Our process for making donuts is strange combination of baking bread, working at McDonald’s and tending bar. Mizu made the dough in the afternoon and set it in covered bowls by the stove to rise. At 630, she started cutting them out and laying them on boards for a second rising. Each batch (and we made eight) turns out about twenty donuts. There is a slight difference depending on the ratio of holes, rings and filled you make. While the first donuts were rising, I put four gallons of oil on the stove and sent it off toward 375 degrees. Once the oil was hot, we started dropping the plumped donuts in. They sank for the barest second and then rose again quickly to the surface where they floated palely, surrounded by a corona of bubbles and waited to be flipped. Flipped and then quickly out onto towels to dry. Once they’d cooled enough to handle, it was time to get them dressed up to serve. Easiest and fastest was to drop them into sacks of sugar (powered or cinnamon) and shake them up. Filling was easy, but slower and messier. I started by filling a cake-decorator-icing-piper-bag-thing with the lemon curd (or vanilla custard or raspberry jam or chocolate sauce) and then Van Helsing it into the donut. A quick squeeze on the bag and the donuts was ready to eat. Messiest and funnest are glazed donuts. To make those, I dumped the donuts into a tub of glaze and then set them aside to drip for a bare minute. Then I shook rainbow nibs or coconut or sesame seeds over the whole run of donuts. Last step for all of these was to dump them all onto a tray and send Opal trundling around giving them away.

At 1030, the donuts and most of the guests were gone. Helen, thenLucie and finally Opal had collapsed into bed leaving Mizu and myself with one small thing left to do…wash the dog.

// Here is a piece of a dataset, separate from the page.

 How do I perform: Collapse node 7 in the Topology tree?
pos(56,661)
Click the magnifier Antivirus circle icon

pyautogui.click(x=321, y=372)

One of the coolest things about living out here is seeing the salmon in the creek each fall. They’re huge and powerful and fill up our tiny creek with their thrashing and fighting and spawning. If you know anything about the salmon life cycle, you know that after they spawn, they die. After they die, they rot. Yesterday morning Panther’s friend Shadow appeared from way up creek. Like usual, they ran around, fought, played and explored. There was a special treat today, though. The creeks have been running crazy high for two weeks and a couple cold rainless days shrank them a good two feet. When the creek falls, it leaves things behind…things like dead salmon. Maybe someone, somewhere knows why dogs like to roll in dead things, but I don’t.

So Mizu and I took turns holding Panther down and pouring stuff on her while she writhed and fought. First water, then V8, then some scrubbing, then more water, then dish soap, then scrubbing, then more water, then more water. Did I mention it was raining and 34 degrees? Good times.

Finally showered and in bed, I looked at the clock. 11:51. “Mizu. Look at the clock.” “Yeah.” Pause. “I love ya, good night.” “Love you, too. Good night.”

Here’s the recipe:
2 packages yeast (2 Tsp)
¾ C milk
⅓ C sugar
¼ C shortening - room temp (Mizu used butter)
1 tsp salt
2 eggs – room temp
3 to 3½ C flour

Dissolve the yeast in warm milk and a bit of the sugar. After the blossoming, add the remaining sugar, the eggs and the butter. Mix mostly and then add 2 cups of the flour and the salt. As you beat, gradually add flour until you get to moderately soft dough. Turn out and knead until smooth. Shape the dough into a ball, grease and return to bowl for rising. After it has risen, punch it down and roll it out to ½ inch thickness. Cut with donut cutter and set on a floured board to rise again. (A real donut cutter is really nice. You can fake it, but it’s a pain in the ass.) Heat oil (the more the better so it doesn’t lose heat as you drop in the much colder dough) to 375 degrees. Drop the donuts in a few at a time and fry on each side until golden brown. Drain on paper and dress them up.